Excerpts from a dataset.
_____

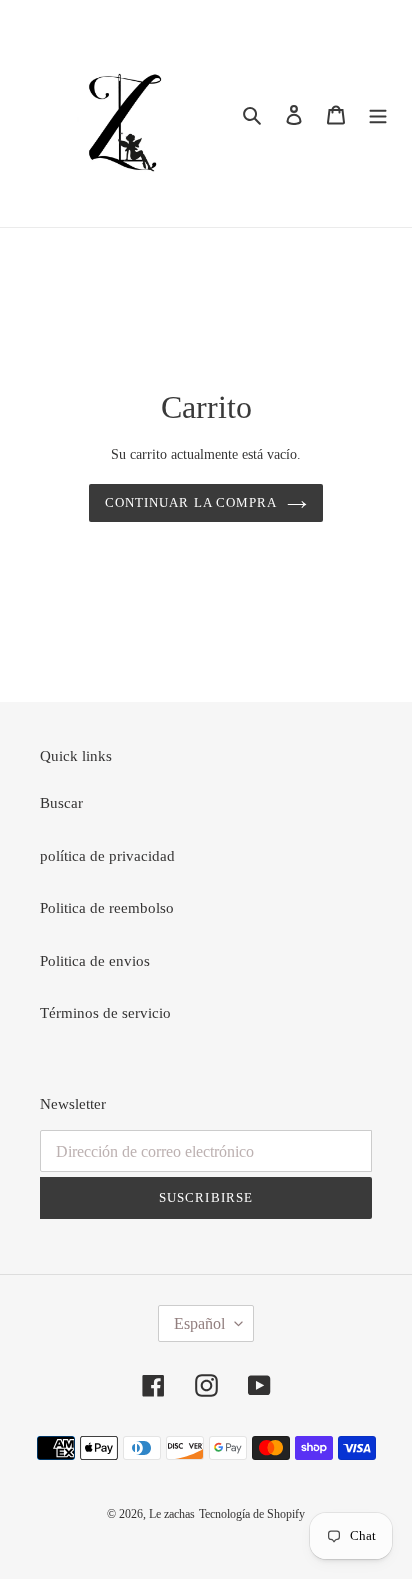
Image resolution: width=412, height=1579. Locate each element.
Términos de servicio (105, 1013)
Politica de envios (95, 961)
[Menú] (378, 113)
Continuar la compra (191, 502)
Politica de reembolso (107, 908)
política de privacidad (107, 856)
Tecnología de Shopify (252, 1514)
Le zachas (172, 1514)
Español (199, 1323)
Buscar (61, 803)
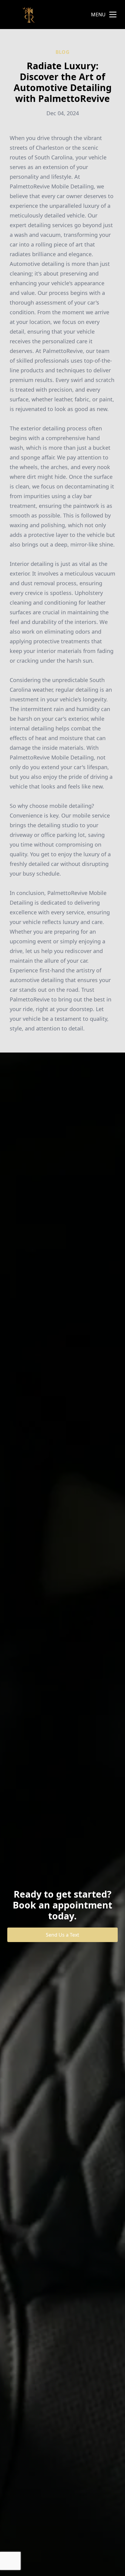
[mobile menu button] (113, 14)
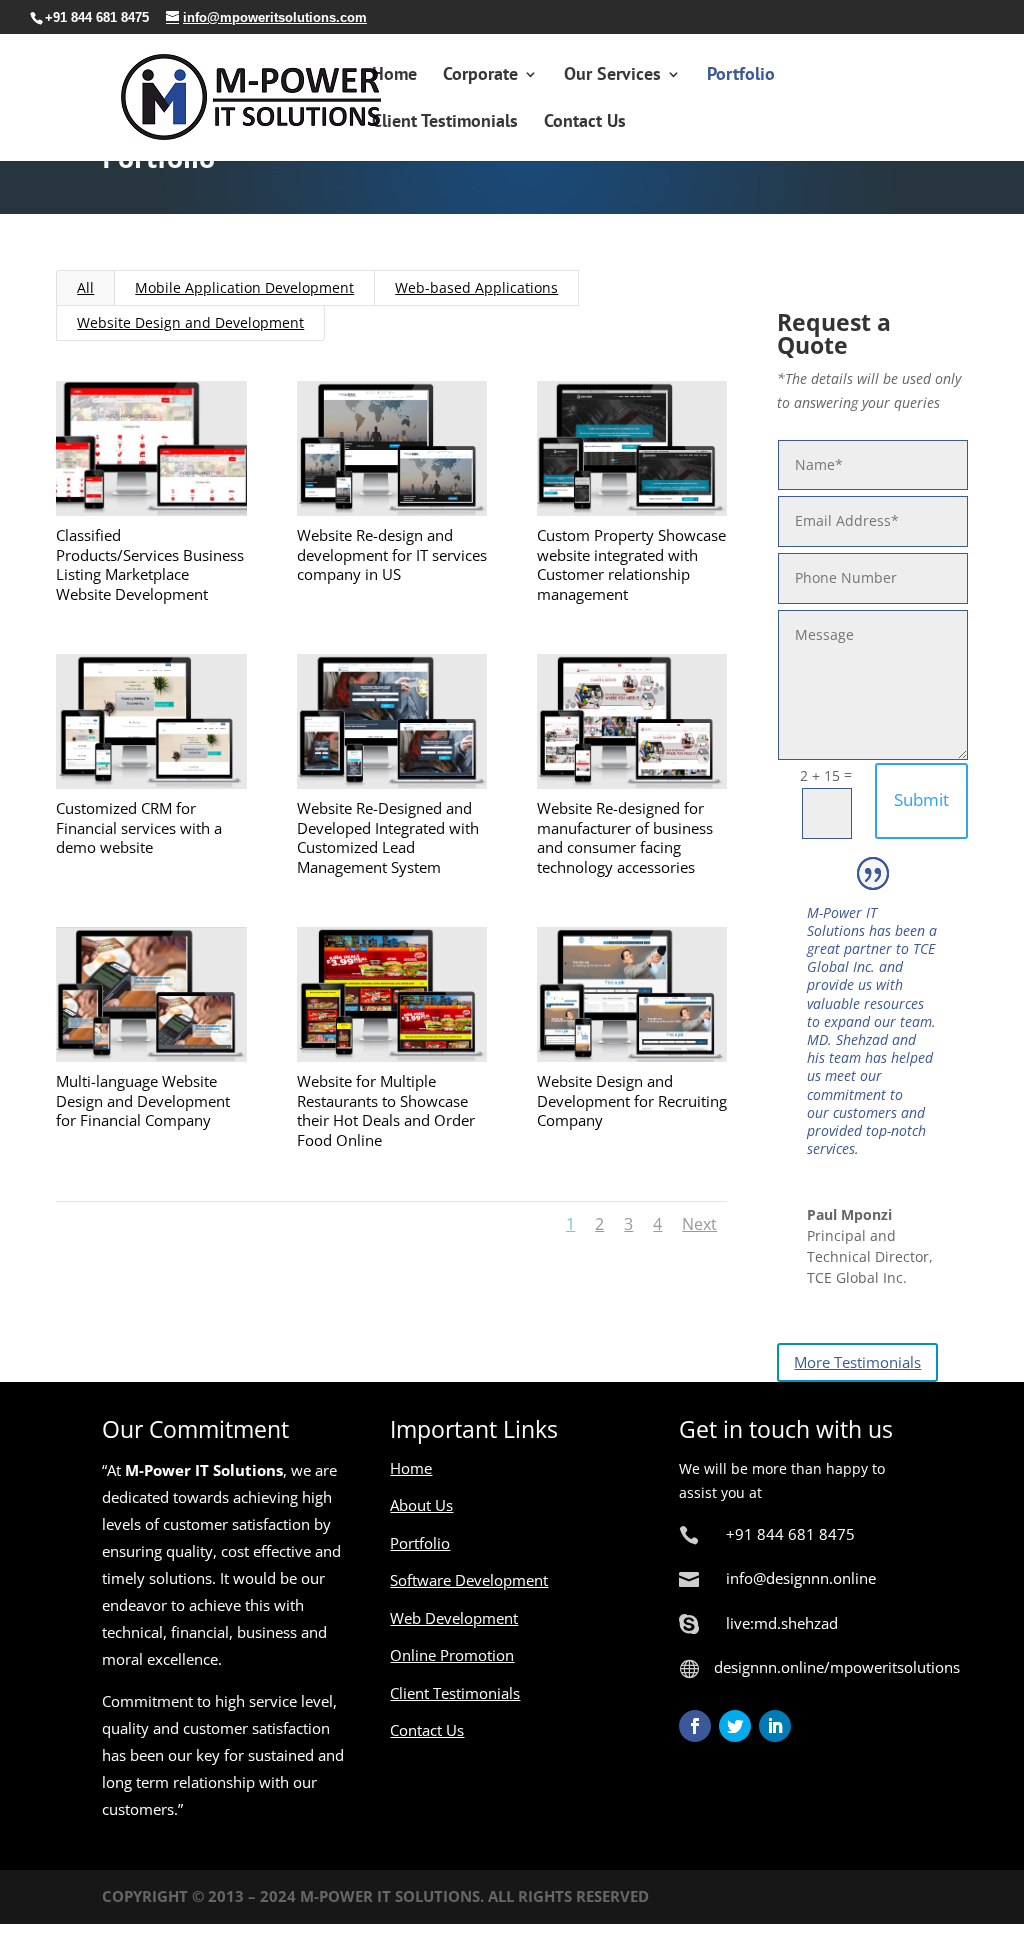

_____

Work required. The expected answer is a copy of each line above containing "Politica".

Output for this exercise.
Politica de envios (95, 961)
Politica de reembolso (107, 908)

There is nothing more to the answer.